WORK INSTRUCTIONS -
Lines to return, exactly: from the line with "Toggle Underline text formatting" to the line with "Viewport: 745px width, 452px height." in the entries below, both included.

[Items from a dataset]
======

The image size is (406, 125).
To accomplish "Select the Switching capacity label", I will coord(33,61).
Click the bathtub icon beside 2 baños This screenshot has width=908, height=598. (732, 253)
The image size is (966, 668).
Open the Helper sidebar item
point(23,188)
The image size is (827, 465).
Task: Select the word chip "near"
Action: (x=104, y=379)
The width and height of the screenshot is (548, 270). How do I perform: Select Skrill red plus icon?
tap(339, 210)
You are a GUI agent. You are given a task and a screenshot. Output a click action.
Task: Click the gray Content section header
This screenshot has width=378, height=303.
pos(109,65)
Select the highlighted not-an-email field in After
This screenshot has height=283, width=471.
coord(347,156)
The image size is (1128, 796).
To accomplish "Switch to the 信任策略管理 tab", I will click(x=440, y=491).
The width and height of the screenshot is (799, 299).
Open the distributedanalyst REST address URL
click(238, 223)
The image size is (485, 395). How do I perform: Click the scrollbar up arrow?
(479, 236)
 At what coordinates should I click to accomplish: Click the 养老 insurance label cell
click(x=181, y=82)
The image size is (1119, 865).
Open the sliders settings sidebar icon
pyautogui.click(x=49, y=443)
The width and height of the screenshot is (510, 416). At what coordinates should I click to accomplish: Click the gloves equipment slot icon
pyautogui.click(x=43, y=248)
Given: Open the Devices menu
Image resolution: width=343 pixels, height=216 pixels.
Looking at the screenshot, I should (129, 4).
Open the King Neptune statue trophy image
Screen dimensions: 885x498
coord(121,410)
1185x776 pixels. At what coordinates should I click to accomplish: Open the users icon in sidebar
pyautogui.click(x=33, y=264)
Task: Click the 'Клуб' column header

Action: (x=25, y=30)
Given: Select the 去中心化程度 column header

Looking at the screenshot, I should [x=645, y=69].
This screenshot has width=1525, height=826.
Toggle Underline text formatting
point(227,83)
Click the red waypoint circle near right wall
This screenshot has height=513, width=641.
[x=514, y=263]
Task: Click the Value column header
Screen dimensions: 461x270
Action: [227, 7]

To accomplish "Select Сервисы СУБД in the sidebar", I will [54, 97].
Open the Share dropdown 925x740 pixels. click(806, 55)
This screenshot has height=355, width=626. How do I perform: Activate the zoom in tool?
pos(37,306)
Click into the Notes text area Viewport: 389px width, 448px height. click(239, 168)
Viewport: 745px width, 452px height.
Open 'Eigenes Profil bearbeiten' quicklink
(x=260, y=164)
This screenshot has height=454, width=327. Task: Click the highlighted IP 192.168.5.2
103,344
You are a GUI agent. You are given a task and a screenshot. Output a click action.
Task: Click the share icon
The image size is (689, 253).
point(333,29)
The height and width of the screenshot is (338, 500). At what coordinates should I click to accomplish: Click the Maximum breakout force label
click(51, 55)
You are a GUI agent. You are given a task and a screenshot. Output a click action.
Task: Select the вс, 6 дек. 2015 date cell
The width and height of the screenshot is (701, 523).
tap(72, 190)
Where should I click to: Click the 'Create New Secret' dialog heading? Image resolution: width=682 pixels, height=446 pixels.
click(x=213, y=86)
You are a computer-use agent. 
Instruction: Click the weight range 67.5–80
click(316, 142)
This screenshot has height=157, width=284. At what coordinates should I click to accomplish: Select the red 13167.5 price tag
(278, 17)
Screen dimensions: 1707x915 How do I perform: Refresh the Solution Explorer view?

======

YOUR RESPONSE -
Toggle Underline text formatting
point(227,83)
Click the red waypoint circle near right wall
This screenshot has height=513, width=641.
[x=514, y=263]
Task: Click the Value column header
Screen dimensions: 461x270
Action: [227, 7]

To accomplish "Select Сервисы СУБД in the sidebar", I will [54, 97].
Open the Share dropdown 925x740 pixels. click(806, 55)
This screenshot has height=355, width=626. How do I perform: Activate the zoom in tool?
pos(37,306)
Click into the Notes text area Viewport: 389px width, 448px height. click(239, 168)
Viewport: 745px width, 452px height.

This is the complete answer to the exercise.